Using Jupyter notebooks with Papermill and Dagster#

You can find the code for this example on Github

In this tutorial, we'll walk you through integrating a Jupyter notebook with Dagster using an example project. Before we get started, let's cover some common approaches to writing and integrating Jupyter notebooks with Dagster:

  • Doing standalone development in a Jupyter notebook. You could then create two Dagster assets: one for the notebook itself and another for data-fetching logic. This approach, which we'll use to start the tutorial, allows you to configure existing notebooks to work with Dagster.

  • Using existing Dagster assets as input to notebooks. If the data you want to analyze is already a Dagster asset, you can directly load the asset's value into the notebook. When the notebook is complete, you can create a Dagster asset for the notebook and factor any data-fetching logic into a second asset, if applicable. This approach allows you to develop new notebooks that work with assets that are already a part of your Dagster project.

By the end of this tutorial, you will:

  • Explore a Jupyter notebook that fetches and explores a dataset
  • Create a Dagster asset from the notebook
  • Create a second Dagster asset that only fetches the dataset
  • Load existing Dagster assets into a new Jupyter notebook

Dagster concepts#

In this guide, we'll use the following Dagster concepts:

  • Assets - An asset is a software object that models a data asset. The prototypical example is a table in a database or a file in cloud storage. An executed Jupyter notebook file can also be an asset! That's what we'll be creating in this guide.
  • Repositories - A Dagster repository is a collection of Dagster objects, including assets.
  • I/O managers - An I/O manager handles storing and loading assets. In this guide, we'll be using a special I/O manager to store executed Jupyter notebook files.

Prerequisites#

To complete this tutorial, you'll need:

  • To install Dagster and Jupyter. Run the following to install using pip:

    pip install dagster notebook
    

    Refer to the Dagster installation docs for more info.

  • To download the tutorial_notebook_assets Dagster example and install its dependencies:

    dagster project from-example --name tutorial_notebook_assets --example tutorial_notebook_assets
    cd tutorial_notebook_assets
    pip install -e ".[dev]"
    

    This example includes:

    • A finished version of the tutorial project, which you can use to check out the finished project. This is the tutorial_finished subfolder.

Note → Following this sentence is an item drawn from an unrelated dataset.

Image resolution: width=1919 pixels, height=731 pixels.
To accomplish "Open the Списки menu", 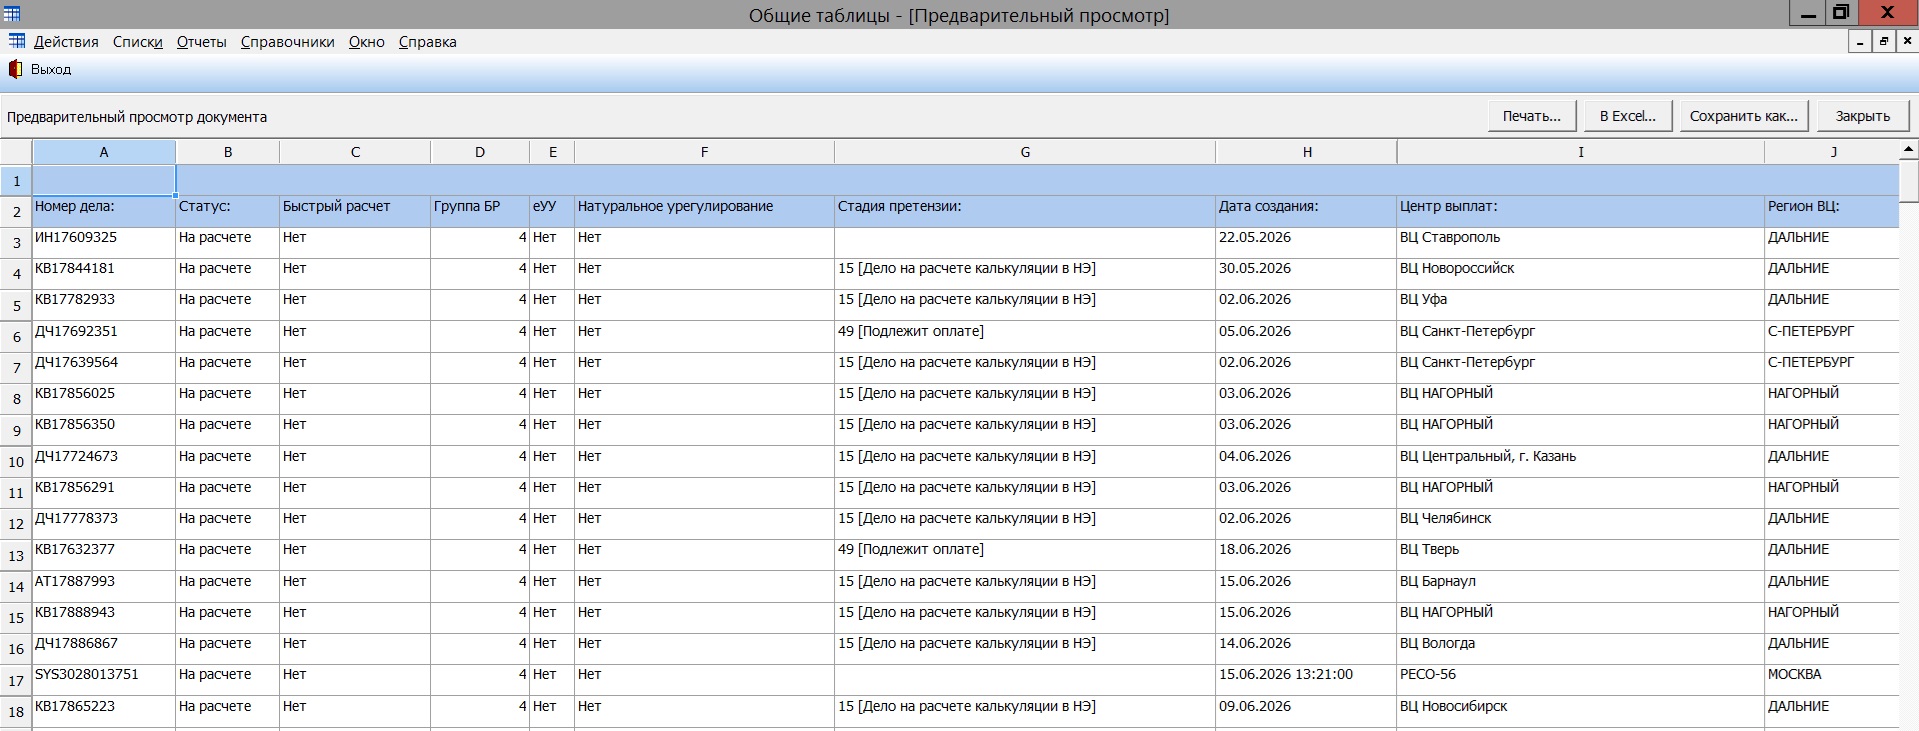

    • A template version of the tutorial project, which you can use to follow along with the tutorial. This is the tutorial_template subfolder. In this folder, you'll also find:

      • assets, a subfolder containing Dagster assets. We'll use /assets/__init__.py to write these.
      • notebooks, a subfolder containing Jupyter notebooks. We'll use /notebooks/iris-kmeans.ipynb to write a Jupyter notebook.

Step 1: Explore the Jupyter notebook#

In this tutorial, we'll analyze the Iris dataset, collected in 1936 by the American botanist Edgar Anderson and made famous by statistician Ronald Fisher. The Iris dataset is a basic example of machine learning because it contains three classes of observation: one class is straightforwardly linearly separable from the other two, which can only be distinguished by more sophisticated methods.

The /tutorial_template/notebooks/iris-kmeans.ipynb Jupyter notebook, which is already completed for you, does some analysis on the Iris dataset.

In the Jupyter notebook, we first fetch the Iris dataset:

# /tutorial_template/notebooks/iris-kmeans.ipynb

iris = pd.read_csv(
    "https://archive.ics.uci.edu/ml/machine-learning-databases/iris/iris.data",
    names=[
        "Sepal length (cm)",
        "Sepal width (cm)",
        "Petal length (cm)",
        "Petal width (cm)",
        "Species",
    ],
)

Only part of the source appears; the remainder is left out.